Histologically, ILC with tubular elements is characterized by tumor cells arranged in several different architectural patterns seen in ILC (classic, trabecular, solid, and dispersed) admixed with tubular elements of variable shape and size (longitudinal, teardrop shaped, small round tubules with narrow lumina). Tubular elements represent a variable amount of total tumor area. Nuclear atypia is low or intermediate overall. In some cases, concurrent lobular carcinoma in situ can be identified. Figure 3 shows the histopathological and immunohistochemical features of a case of ILC with tubular elements recently diagnosed in our department.

Immunohistochemically, E-cadherin expression was strongly reduced in one and completely absent in 12 cases in both components, i.e., ILC and tubular. Despite this E-cadherin loss, most cases retained focal β-catenin expression. P-cadherin was expressed in 12 cases, with stronger staining in tubular elements and weaker or absent staining in the conventional ILC areas. All tumors were ER-positive, and Her−2 neu-negative; PR was positive in eleven cases. The tubular elements had a lower proliferative activity, as measured by Ki67 immunostaining. No information about follow-up time was available. Clinicopathological data of these cases are summarized in Table 3.

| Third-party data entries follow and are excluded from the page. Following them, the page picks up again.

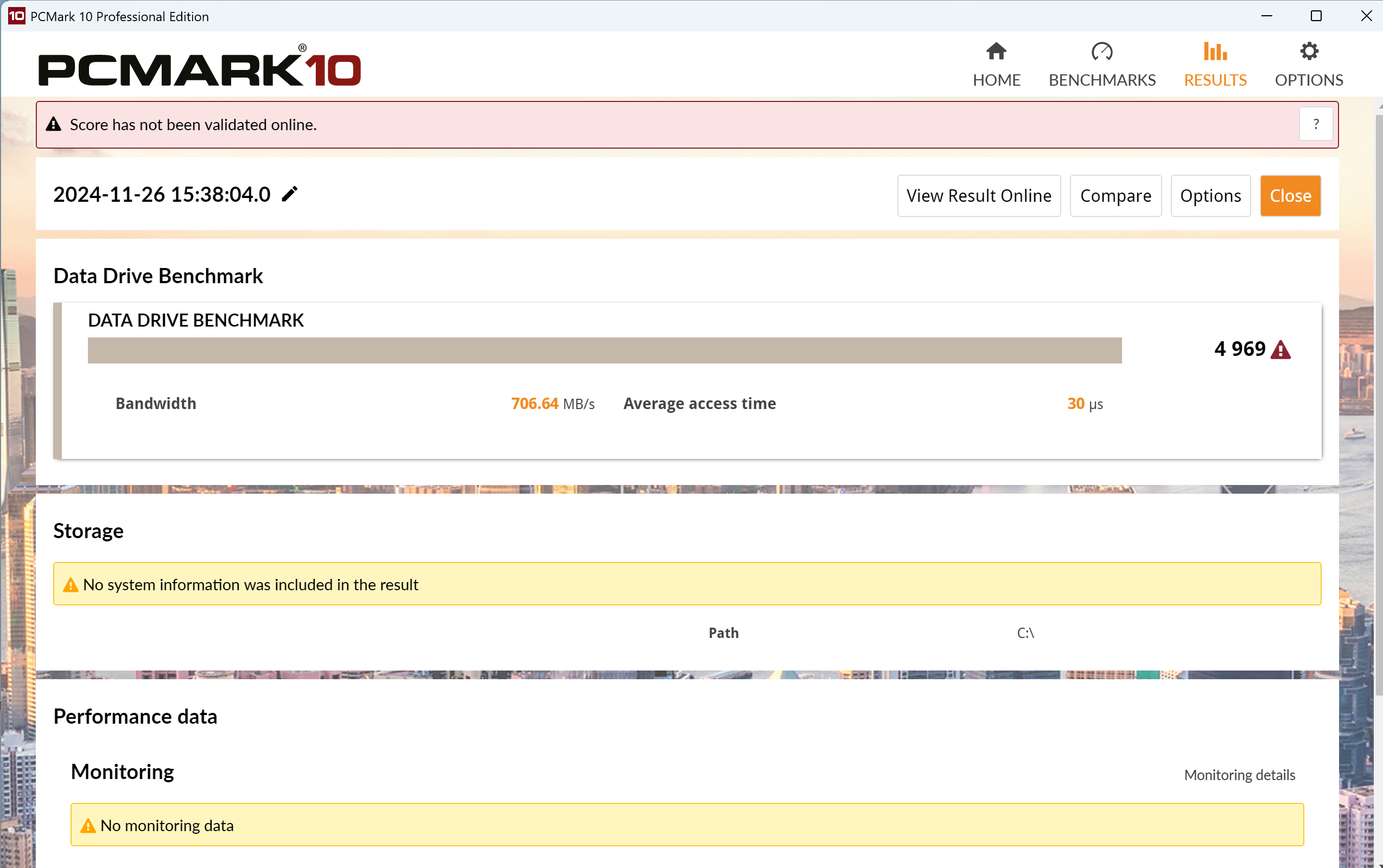This screenshot has width=1383, height=868.
Task: Click the warning triangle in validation banner
Action: [x=53, y=124]
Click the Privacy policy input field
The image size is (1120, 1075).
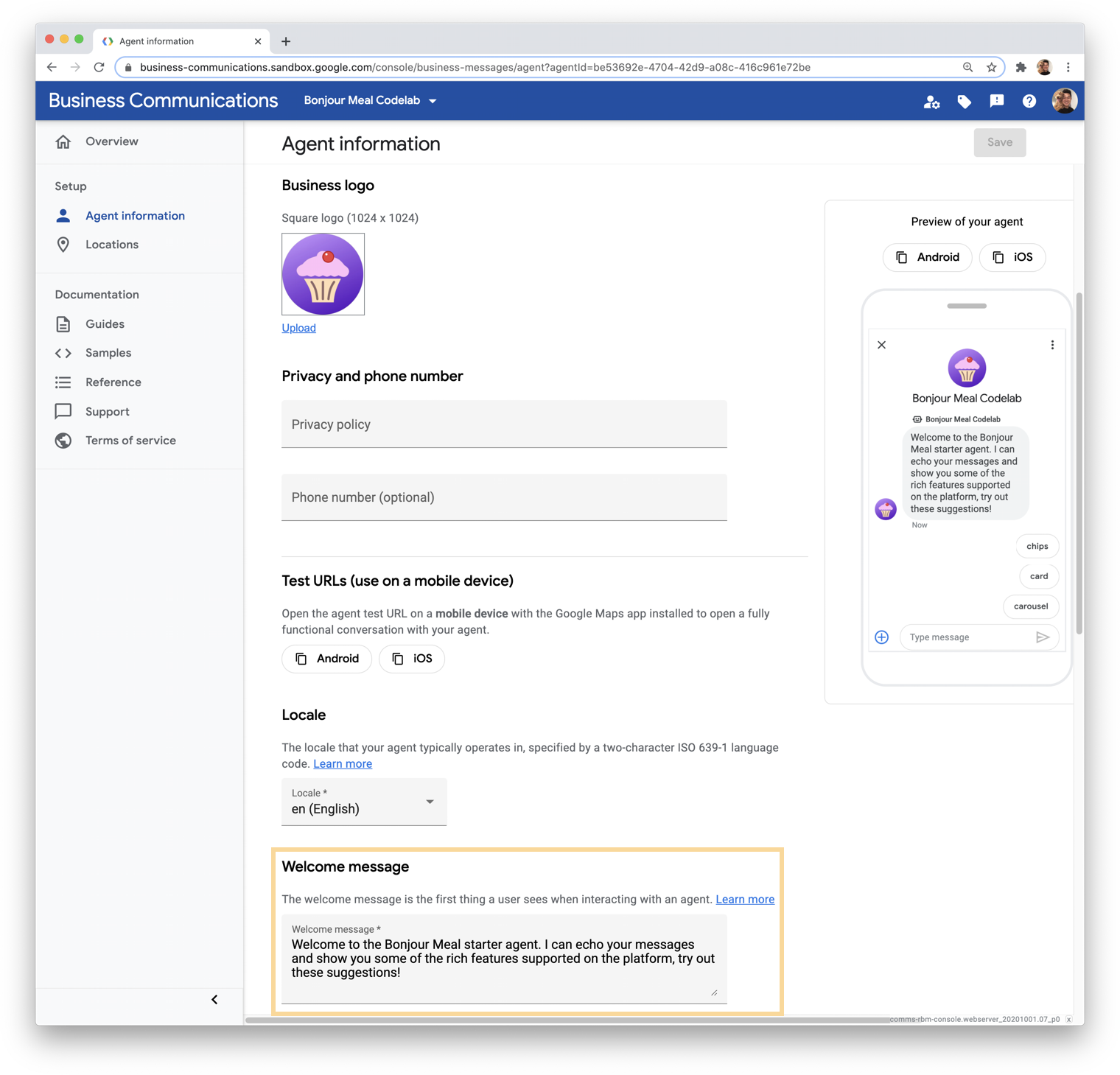click(x=504, y=424)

All tumors underwent molecular analysis. Eleven cases harbored CHD1 mutations, while two lacked detectable CDH1 mutations. Four patients exhibited bifocal, multifocal, and bilateral lesions with tubular elements present in a single focus. Molecular analysis in these cases showed almost always identical CDH1 mutations in all foci, suggesting clonal relatedness of ILC with tubular elements and adjacent ILC with a conventional growth pattern.

Chromosomal analysis revealed gains on 1q, 8q, 11q13, and 16p and losses on chromosomes 8p, 11q, 16q, and 22q [38]. Notably, all cases examined exhibited either a copy number loss and loss of heterozygosity (LOH) or a copy number neutral LOH of 16q22.1 harboring CDH1 gene [38]. In the same study, P-cadherin mRNA expression was assessed by quantitative real-time RT-PCR in two different regions, one with conventional morphology and the second consisting almost exclusively of tubules. The region with tubular morphology showed increased P-cadherin mRNA expression.

5. Discussion

All three aforementioned ILC variants may be diagnostically challenging, especially in limited biopsy material. This is due to the broad differential diagnosis of these variants, occasional sampling of the mucinous, solid papillary, or tubular component, and finally, lack of awareness.

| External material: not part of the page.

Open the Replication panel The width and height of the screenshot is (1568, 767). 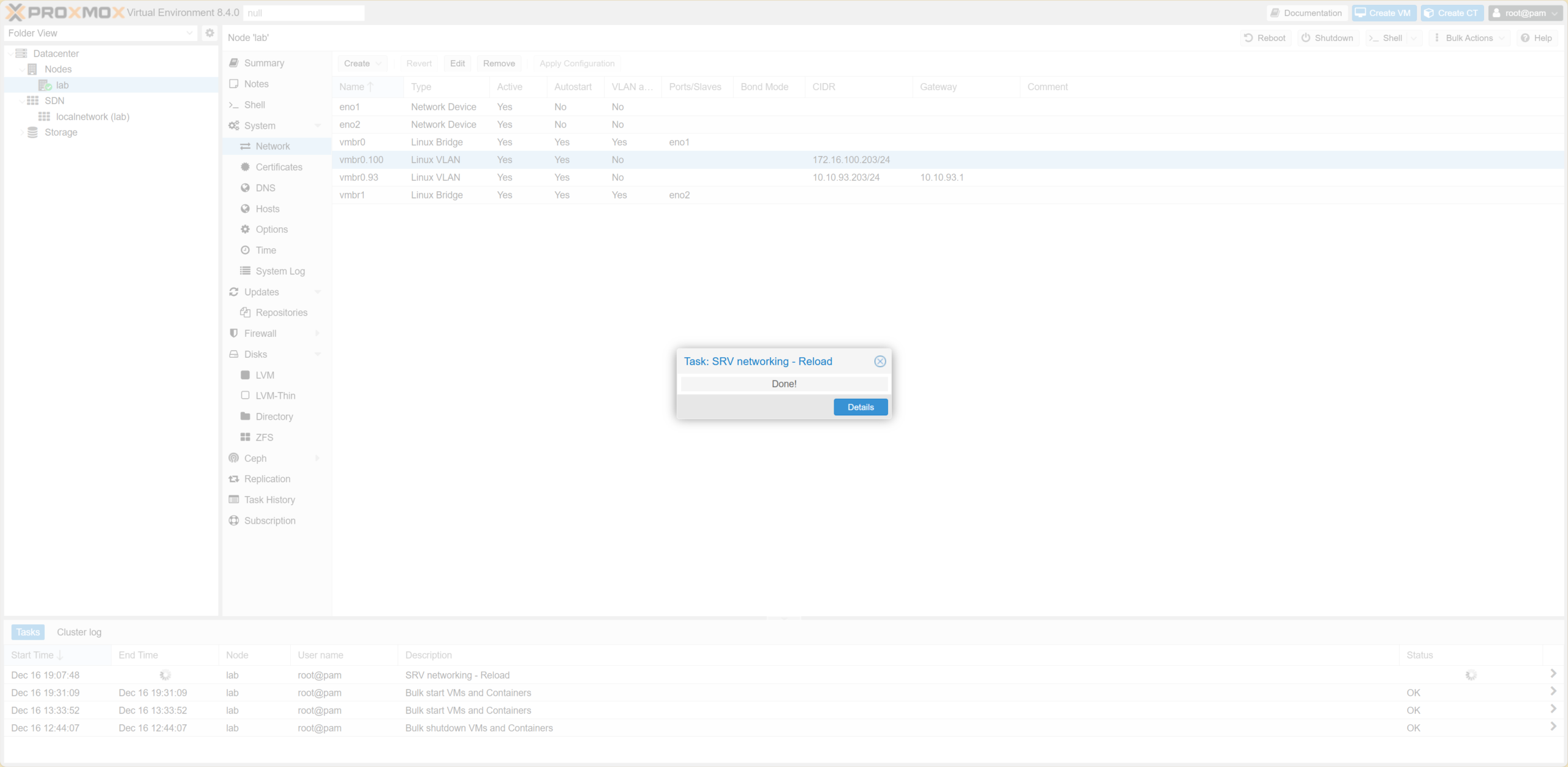(x=267, y=479)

The differential diagnosis of ILC with extracellular mucin production includes invasive mucinous carcinoma of Capella type B, solid papillary carcinoma (SPC), mixed ILC and mucinous carcinoma, metaplastic matrix-producing carcinoma (MMPC), and polymorphous mammary adenocarcinoma.

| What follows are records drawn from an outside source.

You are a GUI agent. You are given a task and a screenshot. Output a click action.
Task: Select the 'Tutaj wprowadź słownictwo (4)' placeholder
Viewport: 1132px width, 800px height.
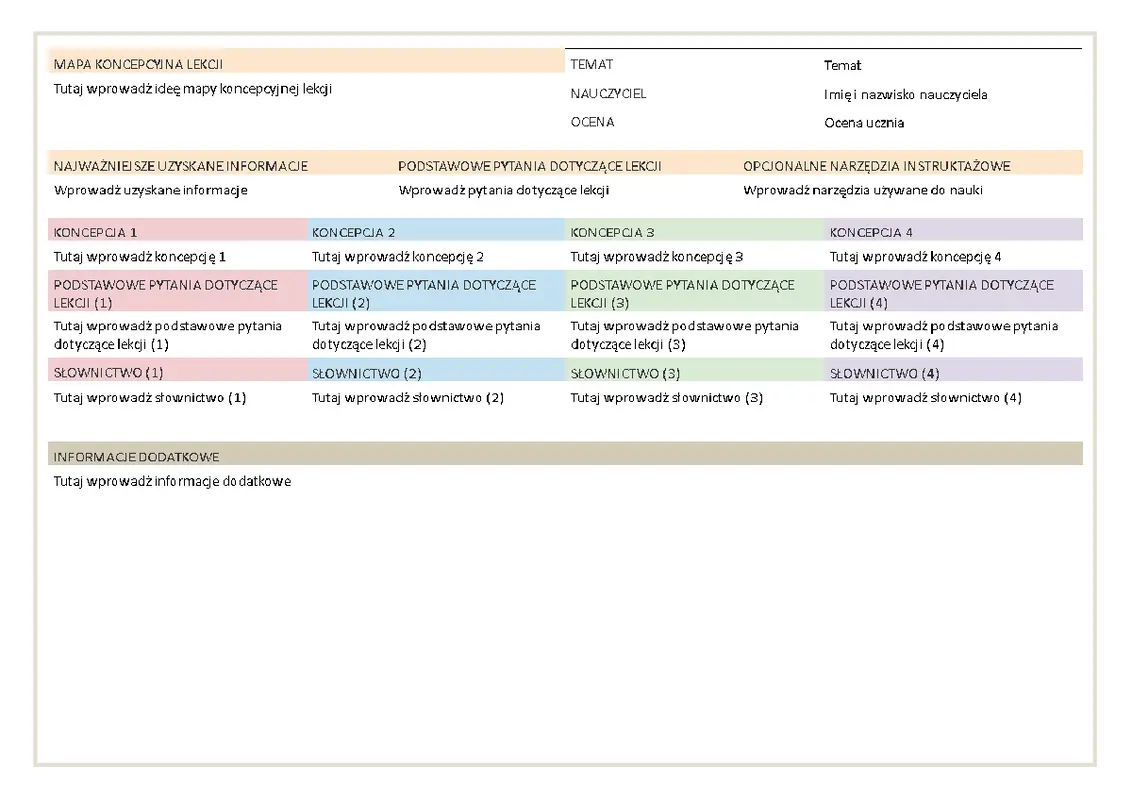point(925,398)
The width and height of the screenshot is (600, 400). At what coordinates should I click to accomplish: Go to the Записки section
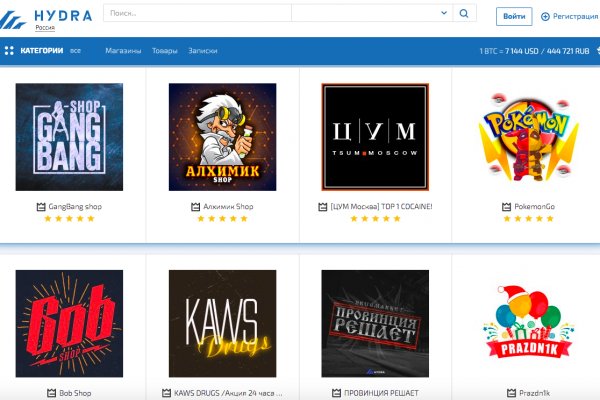coord(202,50)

Invasive mucinous carcinoma of the Capella B type lacks the classic morphological features of ILC and shows an expression of E-cadherin and β-catenin. SPC may show extracellular mucin production and can be associated with invasive mucinous carcinoma [39]; nevertheless, SPC lacks ILC morphology and shows an expression of E-cadherin and β-catenin. Also, Chromogranin and Synaptophysin are expressed in 50% of cases [40]. In mixed ILC and invasive mucinous carcinoma, immunostaining for E-cadherin will delineate the two different immunophenotypes. MMPC [41] and polymorphous mammary adenocarcinoma [42,43] also resemble ILC with extracellular mucin production since the former has a mucoid/matrix stroma, and the latter may simulate the single-file pattern of ILC [42,44]. Immunohistochemically, they may lack E-cadherin expression [42,45]. Moreover, both tumors lack ER expression, while MMPC also shows positive staining for S-100 with rare exceptions [41,46]. Finally, one should also not forget the possibility (albeit rare) of metastatic signet-ring cell carcinomas to the breast [25]. The morphological and immunohistochemical characteristics of ILC with extracellular mucin production and its mimickers are summarized in Table 4 and Table 5.

The differential diagnosis of ILC with papillary features includes solid papillary carcinoma (SPC), encapsulated papillary carcinoma (EPC), the solid or alveolar variant of ILC, an ILC-SPC collision tumor, confluent growth of LCIS, and colonization of a papillary neoplasm by lobular carcinoma in situ. Both SPC and EPC display cellular cohesion and are E-cadherin-positive. The solid and alveolar variants of ILC, the confluent growth of LCIS, and the colonization of a papillary neoplasm by LCIS lack the characteristic supporting fibrovascular cores. In the case of a collision tumor between an ILC and SPC, only the cells of the latter show cohesion. The morphological and immunohistochemical characteristics of ILC with papillary features and its mimickers are summarized in Table 6 and Table 7.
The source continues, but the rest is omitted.